According to the critique by Carolyn Karcher, “Preconceiving Nineteenth Century American Literature: The Challenge of Women Writers,” author’s such as Catherine Sedgwick challenged the assertion that women are more prone to concentrate on “private, domestic, and trivial matters” and deserve more than marginal recognition in literary history. Since the old ‘paradigms’ (or world-view) by which to understand literary history ultimately have failed, we need to replace this paradigm with a new view. This is exactly the thesis of Carolyn Karcher, on page 782; “women writers produced some of the nineteenth century’s most intellectually serious, politically radical, and artistically innovative prose. “ Karcher challenged old accepted truths by addressing the works of serious female writers such as Sedgwick. Some of Karcher's accomplishments in a 21-year career devoted to enlightening young minds are: earning international acclaim as an expert in 19th-century American culture, recovering a forgotten voice in feminist and abolitionist writing and providing multi-cultural instruction in all her classes, and she is honored this year with both the Great Teacher Award and the Lindback Award for Distinguished Teaching.

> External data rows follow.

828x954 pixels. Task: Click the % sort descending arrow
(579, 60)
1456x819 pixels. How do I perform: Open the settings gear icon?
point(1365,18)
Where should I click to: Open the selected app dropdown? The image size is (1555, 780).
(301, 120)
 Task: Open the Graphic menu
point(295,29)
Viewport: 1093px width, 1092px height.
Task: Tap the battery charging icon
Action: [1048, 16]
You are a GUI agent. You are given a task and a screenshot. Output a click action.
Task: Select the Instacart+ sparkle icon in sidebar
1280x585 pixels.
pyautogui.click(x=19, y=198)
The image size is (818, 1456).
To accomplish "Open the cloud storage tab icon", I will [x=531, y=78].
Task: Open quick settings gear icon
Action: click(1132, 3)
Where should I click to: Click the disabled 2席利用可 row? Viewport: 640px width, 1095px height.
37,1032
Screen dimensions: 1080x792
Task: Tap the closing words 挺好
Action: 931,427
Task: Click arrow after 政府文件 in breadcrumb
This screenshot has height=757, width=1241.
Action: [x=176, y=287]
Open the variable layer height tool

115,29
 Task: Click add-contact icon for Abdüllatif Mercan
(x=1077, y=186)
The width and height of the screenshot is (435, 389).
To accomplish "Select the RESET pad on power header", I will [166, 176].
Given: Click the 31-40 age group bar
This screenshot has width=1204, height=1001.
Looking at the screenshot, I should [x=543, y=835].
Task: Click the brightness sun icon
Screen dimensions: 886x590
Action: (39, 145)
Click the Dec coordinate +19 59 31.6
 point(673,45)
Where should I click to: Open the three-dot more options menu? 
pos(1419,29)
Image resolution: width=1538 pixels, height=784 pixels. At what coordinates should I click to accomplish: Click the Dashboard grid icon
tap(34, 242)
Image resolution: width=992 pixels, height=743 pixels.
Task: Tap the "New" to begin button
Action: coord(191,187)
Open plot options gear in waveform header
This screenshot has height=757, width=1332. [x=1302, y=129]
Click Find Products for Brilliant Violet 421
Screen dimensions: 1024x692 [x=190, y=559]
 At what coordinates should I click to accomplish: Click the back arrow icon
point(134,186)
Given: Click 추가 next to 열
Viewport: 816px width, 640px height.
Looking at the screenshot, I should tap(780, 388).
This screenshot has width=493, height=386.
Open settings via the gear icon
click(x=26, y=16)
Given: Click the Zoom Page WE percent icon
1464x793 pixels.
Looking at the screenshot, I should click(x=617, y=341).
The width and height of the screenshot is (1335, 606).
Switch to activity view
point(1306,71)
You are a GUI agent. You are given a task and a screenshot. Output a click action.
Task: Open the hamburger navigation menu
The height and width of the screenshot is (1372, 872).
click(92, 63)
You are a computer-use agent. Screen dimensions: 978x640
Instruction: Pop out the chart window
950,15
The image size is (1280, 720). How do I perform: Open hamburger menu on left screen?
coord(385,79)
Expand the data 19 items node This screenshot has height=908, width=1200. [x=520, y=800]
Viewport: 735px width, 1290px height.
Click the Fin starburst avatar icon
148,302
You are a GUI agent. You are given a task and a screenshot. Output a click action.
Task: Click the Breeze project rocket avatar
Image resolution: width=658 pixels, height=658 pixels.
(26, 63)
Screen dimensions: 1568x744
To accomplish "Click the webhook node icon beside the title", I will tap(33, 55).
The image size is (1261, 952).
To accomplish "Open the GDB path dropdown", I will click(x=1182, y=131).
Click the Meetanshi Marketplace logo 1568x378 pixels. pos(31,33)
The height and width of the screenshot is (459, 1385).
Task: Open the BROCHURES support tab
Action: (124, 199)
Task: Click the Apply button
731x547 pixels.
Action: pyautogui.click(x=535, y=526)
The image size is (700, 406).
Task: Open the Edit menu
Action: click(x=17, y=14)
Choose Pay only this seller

Throughout many detailed points, Karcher tests the assumption of the “(white) male canon” (781). Regardless of the theories of Richard Chase, Karcher goes on to define the writings of Cooper’s and Hawthorne’s female contemporaries, on page 782, as “realistic and revolutionary” rather than “indirect” or “abstract.” Another point she reinforces; “women writers (such as Catherine Maria Sedgwick) gravitated not toward the romance but toward the social novel; thus, integrating their contributions into literary history entails . . . modifying the critical paradigm of the romance as “most original and characteristic form” of the American novel. Hope Leslie does not “ignore the spectacle of man in society,” or gloss over character’s class origins, as Chase alleges of romance (783).

Amongst the most detailed and social aspects of Hope Leslie, Karcher is in favor of the realistically depicted Puritan community. As she says on page 783, “it functions not only as a ominous symbolic backdrop, but as an essential part of the heroines daily lives.” By contrast, The Scarlet Letter is missing the detailed social canvas that is present in Hope Leslie. “The fictional mode central to American literature . . . the social novel includes both the novel of manners and the novel of social criticism. Because of this social aspect “we can eavesdrop by the theological debates in Puritan households and social centers, attend the setting and serving of meals, share in the items of the menu and . . . participate in the rites of the Puritan Sabbath” (783). By means of the narrative of the Puritans, “Hope Leslie rejects the Puritan chroniclers’ portrayal of Native Americans as savages and explore the possibility of interracial marriage as an alternative to genocide” (784).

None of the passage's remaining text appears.